# start of Excerpted text
Breathe and try...

Last week, after a class she wasn’t even teaching, I asked Miranda what I could do about my balance. I’d asked her once before and she told me to see her sometime after class.

Jeffrey Bikram testimonial.jpg

I chose this particular class - one she hadn’t even taught, and one I
had barely muddled through - to ask her. I figured she might provide a
correction, or one of those on-the-fly-demonstrations she does, but no,
she offered me a karma class. She said she could see me trying (I call
it struggling) and thought I could benefit from a one-on-one.

Now this was Miranda (and we all know about the rainbows, sunshine, and unfettered magic she seems to bring to our space) but it was not the only time a SSHY teacher has offered help. Alexis and Heather, right from the start, were quick to make suggestions. Ivanka has pulled me to the side and tried to convince me of a better way, Jenn has continually shared knowledge and support, as has Vicky and Billie (who, even before she was stamped with the Bikram seal of approval, had suggestions on
ways of coping).
# end of Excerpted text
# start of Source material
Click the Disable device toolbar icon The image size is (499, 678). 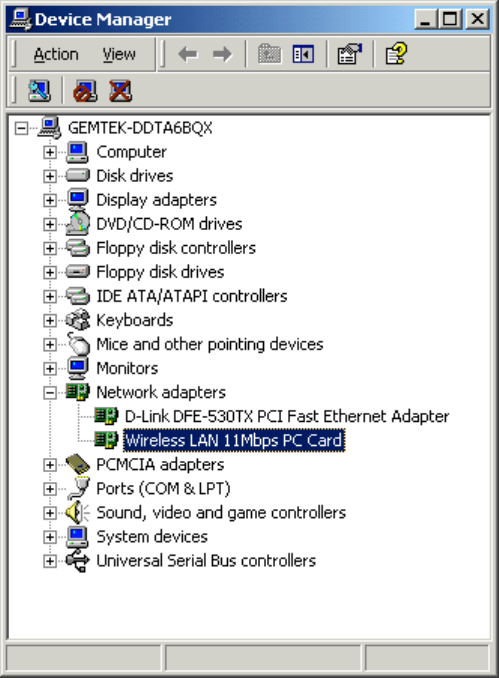(85, 91)
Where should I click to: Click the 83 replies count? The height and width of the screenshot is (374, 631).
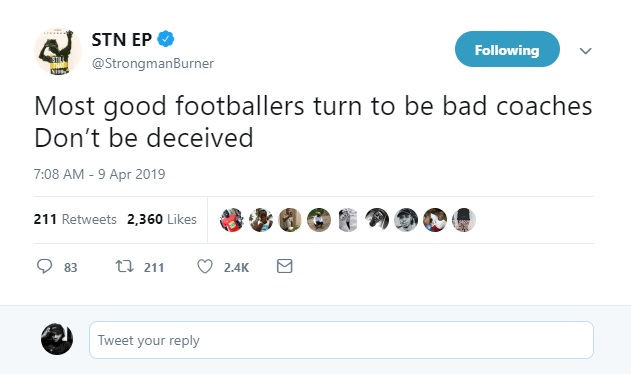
# end of Source material
● Your tasks:
[A] From the yoga testimonial, lift the passage beginning at the words "Last week, after" and ending after "sometime after class.", copied word for word.
[B] Extend the yoga testimonial, picking up right after its last sentence.
The lines are not needed for anything here.

● Responses to the tasks:
[A]
Last week, after a class she wasn’t even teaching, I asked Miranda what I could do about my balance. I’d asked her once before and she told me to see her sometime after class.

[B]
I know this advice is shared freely, not just with me but also anyone
who walks through the doors. As we lay in the final Savasana and every
teacher offers the parting words ‘/If you have any questions or need a
little help, come and see me up front’/, they really mean it.

Posture by posture, Miranda provided adjustments and advice I can
already feel working its way through my thick skull. I say this in as
much of what she had to offer I have heard before, basically in every
class. The beauty of the Bikram dialogue is that it reinforces the
movement of each posture. Miranda was telling me what I had heard
before, time and again. In fact, I thought I was already doing some of it.

For example, the major ‘thing’ I took out of the session was a greater
concentration on breathing. Pretty basic, yes, but it seems in all the
pulling and locking and stretching and pushing, I neglected doing what
should come naturally.

Keep breathing; it is something every instructor, in every class,
reminds us to do. Breathe. So I had heard it before and I thought I was
doing it, but obviously I wasn’t listening.

I’ve often said that all yoga asks is that you breathe and try. Not only
was I not listening to my teachers, I wasn’t listening to myself.

So, on Miranda’s advice, I now enter the class with the mantra /I’m
going to breathe for/ /90 minutes today/. Again pretty simple, yes, but
oh how effective. Breathe. Of course there is the 80/20 (and I’m working
on the where and when) but for the most part I strive to keep breathing,
normally, and not hold my breath in certain postures.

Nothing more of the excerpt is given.